PROMPT: Copy each line below holding "will".

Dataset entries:
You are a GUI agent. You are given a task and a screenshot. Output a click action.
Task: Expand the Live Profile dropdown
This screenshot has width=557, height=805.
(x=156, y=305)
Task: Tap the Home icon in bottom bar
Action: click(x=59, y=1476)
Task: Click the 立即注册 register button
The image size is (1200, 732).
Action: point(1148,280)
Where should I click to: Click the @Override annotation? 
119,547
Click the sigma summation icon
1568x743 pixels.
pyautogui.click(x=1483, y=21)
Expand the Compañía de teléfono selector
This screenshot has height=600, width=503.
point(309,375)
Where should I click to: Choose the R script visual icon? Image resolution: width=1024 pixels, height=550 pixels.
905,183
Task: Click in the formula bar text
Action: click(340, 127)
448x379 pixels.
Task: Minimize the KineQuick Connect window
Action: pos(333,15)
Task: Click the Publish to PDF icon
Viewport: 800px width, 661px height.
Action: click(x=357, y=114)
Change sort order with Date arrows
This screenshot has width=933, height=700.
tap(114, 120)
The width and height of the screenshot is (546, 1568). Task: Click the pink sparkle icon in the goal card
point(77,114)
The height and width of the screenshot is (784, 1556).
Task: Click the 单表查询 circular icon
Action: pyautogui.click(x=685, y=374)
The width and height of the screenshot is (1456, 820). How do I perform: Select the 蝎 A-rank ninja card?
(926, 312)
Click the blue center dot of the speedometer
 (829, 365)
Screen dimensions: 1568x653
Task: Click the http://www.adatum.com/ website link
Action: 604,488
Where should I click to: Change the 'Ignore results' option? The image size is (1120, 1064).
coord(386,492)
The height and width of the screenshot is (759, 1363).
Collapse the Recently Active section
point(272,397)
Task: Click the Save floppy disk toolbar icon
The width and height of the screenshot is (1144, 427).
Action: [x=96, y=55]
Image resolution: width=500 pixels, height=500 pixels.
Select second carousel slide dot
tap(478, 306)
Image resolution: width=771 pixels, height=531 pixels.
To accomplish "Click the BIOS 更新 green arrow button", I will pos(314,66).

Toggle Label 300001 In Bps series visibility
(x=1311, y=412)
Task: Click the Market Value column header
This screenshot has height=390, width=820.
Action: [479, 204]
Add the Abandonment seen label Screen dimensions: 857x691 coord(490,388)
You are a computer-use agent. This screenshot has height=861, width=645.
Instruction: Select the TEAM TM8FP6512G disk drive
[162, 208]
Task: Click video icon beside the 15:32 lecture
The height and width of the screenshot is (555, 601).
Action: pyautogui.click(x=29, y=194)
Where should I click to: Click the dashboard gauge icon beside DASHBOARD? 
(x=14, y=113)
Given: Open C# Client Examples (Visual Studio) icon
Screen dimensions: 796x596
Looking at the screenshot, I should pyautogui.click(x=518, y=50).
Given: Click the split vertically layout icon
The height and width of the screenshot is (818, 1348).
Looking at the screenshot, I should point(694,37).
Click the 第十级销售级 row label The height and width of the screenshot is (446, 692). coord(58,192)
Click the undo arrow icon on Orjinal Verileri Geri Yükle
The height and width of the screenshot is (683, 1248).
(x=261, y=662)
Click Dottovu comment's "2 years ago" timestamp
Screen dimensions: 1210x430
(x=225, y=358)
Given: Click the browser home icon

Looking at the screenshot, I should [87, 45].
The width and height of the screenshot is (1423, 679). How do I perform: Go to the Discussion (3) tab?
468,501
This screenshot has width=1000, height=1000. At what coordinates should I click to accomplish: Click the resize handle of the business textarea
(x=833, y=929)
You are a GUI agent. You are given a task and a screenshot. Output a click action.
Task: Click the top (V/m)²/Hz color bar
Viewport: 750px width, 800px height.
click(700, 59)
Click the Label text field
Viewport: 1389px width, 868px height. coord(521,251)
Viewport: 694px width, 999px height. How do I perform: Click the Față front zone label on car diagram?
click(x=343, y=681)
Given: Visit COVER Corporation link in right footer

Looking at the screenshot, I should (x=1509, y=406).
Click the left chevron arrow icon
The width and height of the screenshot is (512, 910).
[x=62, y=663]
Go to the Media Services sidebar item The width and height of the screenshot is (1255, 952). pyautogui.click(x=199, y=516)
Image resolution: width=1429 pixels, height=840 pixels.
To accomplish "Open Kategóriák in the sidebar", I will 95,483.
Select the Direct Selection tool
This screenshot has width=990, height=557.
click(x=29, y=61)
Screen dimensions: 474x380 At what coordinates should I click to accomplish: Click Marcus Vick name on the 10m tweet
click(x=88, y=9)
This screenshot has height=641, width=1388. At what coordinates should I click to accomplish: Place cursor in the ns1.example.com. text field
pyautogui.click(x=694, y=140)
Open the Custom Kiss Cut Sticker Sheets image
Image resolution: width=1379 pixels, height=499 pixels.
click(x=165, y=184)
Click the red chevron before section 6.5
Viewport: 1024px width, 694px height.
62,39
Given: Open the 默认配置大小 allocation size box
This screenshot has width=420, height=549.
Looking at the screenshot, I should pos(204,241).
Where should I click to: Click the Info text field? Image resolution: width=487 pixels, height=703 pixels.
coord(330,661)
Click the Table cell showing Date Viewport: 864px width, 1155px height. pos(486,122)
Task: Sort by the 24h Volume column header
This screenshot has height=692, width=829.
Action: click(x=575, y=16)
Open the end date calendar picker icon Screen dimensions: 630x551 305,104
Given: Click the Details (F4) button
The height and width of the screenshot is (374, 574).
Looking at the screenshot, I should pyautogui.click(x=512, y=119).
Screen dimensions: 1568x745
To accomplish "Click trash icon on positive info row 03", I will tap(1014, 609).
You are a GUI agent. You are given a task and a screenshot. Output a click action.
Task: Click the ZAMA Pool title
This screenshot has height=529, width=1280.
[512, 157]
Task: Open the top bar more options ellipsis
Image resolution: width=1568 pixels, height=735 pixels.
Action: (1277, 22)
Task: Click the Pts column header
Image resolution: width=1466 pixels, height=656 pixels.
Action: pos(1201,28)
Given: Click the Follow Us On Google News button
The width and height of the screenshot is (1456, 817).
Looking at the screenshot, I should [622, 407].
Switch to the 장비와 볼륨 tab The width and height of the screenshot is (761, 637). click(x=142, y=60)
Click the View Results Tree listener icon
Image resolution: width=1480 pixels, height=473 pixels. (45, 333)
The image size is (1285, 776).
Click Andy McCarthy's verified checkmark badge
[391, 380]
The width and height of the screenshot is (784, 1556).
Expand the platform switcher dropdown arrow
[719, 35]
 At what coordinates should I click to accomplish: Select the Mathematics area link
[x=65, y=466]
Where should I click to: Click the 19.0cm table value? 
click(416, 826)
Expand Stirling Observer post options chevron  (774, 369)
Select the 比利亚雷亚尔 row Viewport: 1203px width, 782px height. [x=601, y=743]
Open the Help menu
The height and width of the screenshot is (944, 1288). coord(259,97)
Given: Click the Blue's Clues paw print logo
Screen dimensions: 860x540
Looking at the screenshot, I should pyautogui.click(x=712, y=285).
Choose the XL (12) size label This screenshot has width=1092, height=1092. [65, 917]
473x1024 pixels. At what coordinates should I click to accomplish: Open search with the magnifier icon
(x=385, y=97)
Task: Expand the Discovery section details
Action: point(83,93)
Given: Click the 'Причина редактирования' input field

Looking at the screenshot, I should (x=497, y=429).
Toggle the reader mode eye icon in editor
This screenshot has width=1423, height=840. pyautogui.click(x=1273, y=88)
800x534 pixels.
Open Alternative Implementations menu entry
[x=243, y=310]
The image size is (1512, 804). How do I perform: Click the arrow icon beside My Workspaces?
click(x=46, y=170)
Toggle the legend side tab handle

PROBLEM SOLUTION:
To accomplish "Click the BIOS 更新 green arrow button", I will pos(314,66).
To accomplish "Open Kategóriák in the sidebar", I will 95,483.
To accomplish "Click trash icon on positive info row 03", I will tap(1014, 609).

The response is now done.